══ Provided material ══

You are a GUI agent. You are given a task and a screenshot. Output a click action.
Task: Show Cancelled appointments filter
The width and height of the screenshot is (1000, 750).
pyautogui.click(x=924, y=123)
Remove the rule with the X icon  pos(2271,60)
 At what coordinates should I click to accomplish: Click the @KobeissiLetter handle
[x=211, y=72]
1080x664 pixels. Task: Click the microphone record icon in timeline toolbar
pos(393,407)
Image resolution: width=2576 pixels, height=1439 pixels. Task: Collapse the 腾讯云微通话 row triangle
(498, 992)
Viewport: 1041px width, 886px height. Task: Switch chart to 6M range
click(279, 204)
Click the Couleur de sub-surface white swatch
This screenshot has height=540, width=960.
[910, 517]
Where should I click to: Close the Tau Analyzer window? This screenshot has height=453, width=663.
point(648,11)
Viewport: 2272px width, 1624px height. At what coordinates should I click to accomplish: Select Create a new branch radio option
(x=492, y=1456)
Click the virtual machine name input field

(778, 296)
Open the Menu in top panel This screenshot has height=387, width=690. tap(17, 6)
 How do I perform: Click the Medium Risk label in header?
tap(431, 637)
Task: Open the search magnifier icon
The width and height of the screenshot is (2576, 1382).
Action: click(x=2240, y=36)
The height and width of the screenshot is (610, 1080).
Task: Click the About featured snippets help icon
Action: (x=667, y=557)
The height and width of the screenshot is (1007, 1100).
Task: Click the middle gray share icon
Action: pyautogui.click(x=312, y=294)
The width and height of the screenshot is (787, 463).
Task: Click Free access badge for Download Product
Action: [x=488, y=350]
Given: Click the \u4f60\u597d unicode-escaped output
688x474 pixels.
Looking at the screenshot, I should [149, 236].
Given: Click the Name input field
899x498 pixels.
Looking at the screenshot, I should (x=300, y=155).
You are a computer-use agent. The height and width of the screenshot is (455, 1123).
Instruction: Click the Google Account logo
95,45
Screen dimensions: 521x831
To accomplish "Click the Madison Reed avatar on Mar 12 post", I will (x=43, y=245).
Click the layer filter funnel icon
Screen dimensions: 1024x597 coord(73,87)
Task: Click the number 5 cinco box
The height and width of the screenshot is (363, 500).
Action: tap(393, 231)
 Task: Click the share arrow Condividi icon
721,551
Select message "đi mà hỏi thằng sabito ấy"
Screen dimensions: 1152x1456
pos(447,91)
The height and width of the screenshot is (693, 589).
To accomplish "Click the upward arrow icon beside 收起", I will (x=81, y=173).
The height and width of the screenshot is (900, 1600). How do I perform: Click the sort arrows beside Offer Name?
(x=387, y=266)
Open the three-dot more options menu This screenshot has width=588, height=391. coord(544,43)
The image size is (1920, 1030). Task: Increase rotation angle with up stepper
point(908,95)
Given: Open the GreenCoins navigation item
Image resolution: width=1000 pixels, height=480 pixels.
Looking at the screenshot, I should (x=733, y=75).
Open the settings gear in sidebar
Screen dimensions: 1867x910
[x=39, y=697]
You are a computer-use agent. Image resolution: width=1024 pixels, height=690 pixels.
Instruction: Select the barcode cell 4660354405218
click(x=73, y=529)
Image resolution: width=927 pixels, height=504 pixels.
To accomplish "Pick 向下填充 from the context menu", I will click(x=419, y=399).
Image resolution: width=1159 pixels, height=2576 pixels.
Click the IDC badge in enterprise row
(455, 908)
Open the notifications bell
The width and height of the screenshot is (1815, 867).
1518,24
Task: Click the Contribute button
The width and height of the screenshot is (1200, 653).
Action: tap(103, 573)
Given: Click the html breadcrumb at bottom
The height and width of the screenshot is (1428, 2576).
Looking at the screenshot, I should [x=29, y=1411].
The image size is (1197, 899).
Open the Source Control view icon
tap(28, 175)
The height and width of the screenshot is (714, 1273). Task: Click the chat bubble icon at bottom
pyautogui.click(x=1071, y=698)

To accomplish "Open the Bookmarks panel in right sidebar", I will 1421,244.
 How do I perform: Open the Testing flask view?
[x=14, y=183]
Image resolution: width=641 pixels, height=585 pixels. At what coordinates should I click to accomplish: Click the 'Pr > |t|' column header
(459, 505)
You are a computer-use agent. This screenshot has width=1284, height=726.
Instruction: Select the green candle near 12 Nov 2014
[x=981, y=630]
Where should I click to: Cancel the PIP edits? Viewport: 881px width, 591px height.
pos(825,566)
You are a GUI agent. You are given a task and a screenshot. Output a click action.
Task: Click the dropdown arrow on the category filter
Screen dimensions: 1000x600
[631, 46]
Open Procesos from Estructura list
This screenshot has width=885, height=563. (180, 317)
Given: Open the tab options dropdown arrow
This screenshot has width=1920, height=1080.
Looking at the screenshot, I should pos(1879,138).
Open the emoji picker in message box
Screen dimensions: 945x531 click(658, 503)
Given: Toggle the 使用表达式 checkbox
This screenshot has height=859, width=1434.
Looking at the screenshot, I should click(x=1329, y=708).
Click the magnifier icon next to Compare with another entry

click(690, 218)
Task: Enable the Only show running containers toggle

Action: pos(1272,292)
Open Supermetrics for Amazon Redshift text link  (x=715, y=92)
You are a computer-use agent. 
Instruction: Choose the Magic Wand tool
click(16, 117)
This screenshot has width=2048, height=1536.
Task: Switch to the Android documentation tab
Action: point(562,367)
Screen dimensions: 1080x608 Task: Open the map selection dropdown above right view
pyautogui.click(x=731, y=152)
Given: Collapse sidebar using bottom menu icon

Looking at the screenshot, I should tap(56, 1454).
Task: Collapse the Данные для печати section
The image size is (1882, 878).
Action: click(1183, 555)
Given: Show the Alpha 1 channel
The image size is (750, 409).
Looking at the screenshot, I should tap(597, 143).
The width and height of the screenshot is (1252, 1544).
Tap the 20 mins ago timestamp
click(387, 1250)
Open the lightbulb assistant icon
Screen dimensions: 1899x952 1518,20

═══

What you should do> Can you copy out every row above verbatim, from the first line to the last, without changing a single character?

Reply to the exercise>
You are a GUI agent. You are given a task and a screenshot. Output a click action.
Task: Show Cancelled appointments filter
The width and height of the screenshot is (1000, 750).
pyautogui.click(x=924, y=123)
Remove the rule with the X icon  pos(2271,60)
 At what coordinates should I click to accomplish: Click the @KobeissiLetter handle
[x=211, y=72]
1080x664 pixels. Task: Click the microphone record icon in timeline toolbar
pos(393,407)
Image resolution: width=2576 pixels, height=1439 pixels. Task: Collapse the 腾讯云微通话 row triangle
(498, 992)
Viewport: 1041px width, 886px height. Task: Switch chart to 6M range
click(279, 204)
Click the Couleur de sub-surface white swatch
This screenshot has height=540, width=960.
[910, 517]
Where should I click to: Close the Tau Analyzer window? This screenshot has height=453, width=663.
point(648,11)
Viewport: 2272px width, 1624px height. At what coordinates should I click to accomplish: Select Create a new branch radio option
(x=492, y=1456)
Click the virtual machine name input field

(778, 296)
Open the Menu in top panel This screenshot has height=387, width=690. tap(17, 6)
 How do I perform: Click the Medium Risk label in header?
tap(431, 637)
Task: Open the search magnifier icon
The width and height of the screenshot is (2576, 1382).
Action: click(x=2240, y=36)
The height and width of the screenshot is (610, 1080).
Task: Click the About featured snippets help icon
Action: (x=667, y=557)
The height and width of the screenshot is (1007, 1100).
Task: Click the middle gray share icon
Action: pyautogui.click(x=312, y=294)
The width and height of the screenshot is (787, 463).
Task: Click Free access badge for Download Product
Action: [x=488, y=350]
Given: Click the \u4f60\u597d unicode-escaped output
688x474 pixels.
Looking at the screenshot, I should [149, 236].
Given: Click the Name input field
899x498 pixels.
Looking at the screenshot, I should (x=300, y=155).
You are a computer-use agent. The height and width of the screenshot is (455, 1123).
Instruction: Click the Google Account logo
95,45
Screen dimensions: 521x831
To accomplish "Click the Madison Reed avatar on Mar 12 post", I will (x=43, y=245).
Click the layer filter funnel icon
Screen dimensions: 1024x597 coord(73,87)
Task: Click the number 5 cinco box
The height and width of the screenshot is (363, 500).
Action: tap(393, 231)
 Task: Click the share arrow Condividi icon
721,551
Select message "đi mà hỏi thằng sabito ấy"
Screen dimensions: 1152x1456
pos(447,91)
The height and width of the screenshot is (693, 589).
To accomplish "Click the upward arrow icon beside 收起", I will (x=81, y=173).
The height and width of the screenshot is (900, 1600). How do I perform: Click the sort arrows beside Offer Name?
(x=387, y=266)
Open the three-dot more options menu This screenshot has width=588, height=391. coord(544,43)
The image size is (1920, 1030). Task: Increase rotation angle with up stepper
point(908,95)
Given: Open the GreenCoins navigation item
Image resolution: width=1000 pixels, height=480 pixels.
Looking at the screenshot, I should (x=733, y=75).
Open the settings gear in sidebar
Screen dimensions: 1867x910
[x=39, y=697]
You are a computer-use agent. Image resolution: width=1024 pixels, height=690 pixels.
Instruction: Select the barcode cell 4660354405218
click(x=73, y=529)
Image resolution: width=927 pixels, height=504 pixels.
To accomplish "Pick 向下填充 from the context menu", I will click(x=419, y=399).
Image resolution: width=1159 pixels, height=2576 pixels.
Click the IDC badge in enterprise row
(455, 908)
Open the notifications bell
The width and height of the screenshot is (1815, 867).
1518,24
Task: Click the Contribute button
The width and height of the screenshot is (1200, 653).
Action: tap(103, 573)
Given: Click the html breadcrumb at bottom
The height and width of the screenshot is (1428, 2576).
Looking at the screenshot, I should [x=29, y=1411].
The image size is (1197, 899).
Open the Source Control view icon
tap(28, 175)
The height and width of the screenshot is (714, 1273). Task: Click the chat bubble icon at bottom
pyautogui.click(x=1071, y=698)

To accomplish "Open the Bookmarks panel in right sidebar", I will 1421,244.
 How do I perform: Open the Testing flask view?
[x=14, y=183]
Image resolution: width=641 pixels, height=585 pixels. At what coordinates should I click to accomplish: Click the 'Pr > |t|' column header
(459, 505)
You are a computer-use agent. This screenshot has width=1284, height=726.
Instruction: Select the green candle near 12 Nov 2014
[x=981, y=630]
Where should I click to: Cancel the PIP edits? Viewport: 881px width, 591px height.
pos(825,566)
You are a GUI agent. You are given a task and a screenshot. Output a click action.
Task: Click the dropdown arrow on the category filter
Screen dimensions: 1000x600
[631, 46]
Open Procesos from Estructura list
This screenshot has width=885, height=563. (180, 317)
Given: Open the tab options dropdown arrow
This screenshot has width=1920, height=1080.
Looking at the screenshot, I should pos(1879,138).
Open the emoji picker in message box
Screen dimensions: 945x531 click(658, 503)
Given: Toggle the 使用表达式 checkbox
This screenshot has height=859, width=1434.
Looking at the screenshot, I should click(x=1329, y=708).
Click the magnifier icon next to Compare with another entry

click(690, 218)
Task: Enable the Only show running containers toggle

Action: pos(1272,292)
Open Supermetrics for Amazon Redshift text link  (x=715, y=92)
You are a computer-use agent. 
Instruction: Choose the Magic Wand tool
click(16, 117)
This screenshot has width=2048, height=1536.
Task: Switch to the Android documentation tab
Action: point(562,367)
Screen dimensions: 1080x608 Task: Open the map selection dropdown above right view
pyautogui.click(x=731, y=152)
Given: Collapse sidebar using bottom menu icon

Looking at the screenshot, I should tap(56, 1454).
Task: Collapse the Данные для печати section
The image size is (1882, 878).
Action: click(1183, 555)
Given: Show the Alpha 1 channel
The image size is (750, 409).
Looking at the screenshot, I should tap(597, 143).
The width and height of the screenshot is (1252, 1544).
Tap the 20 mins ago timestamp
click(387, 1250)
Open the lightbulb assistant icon
Screen dimensions: 1899x952 1518,20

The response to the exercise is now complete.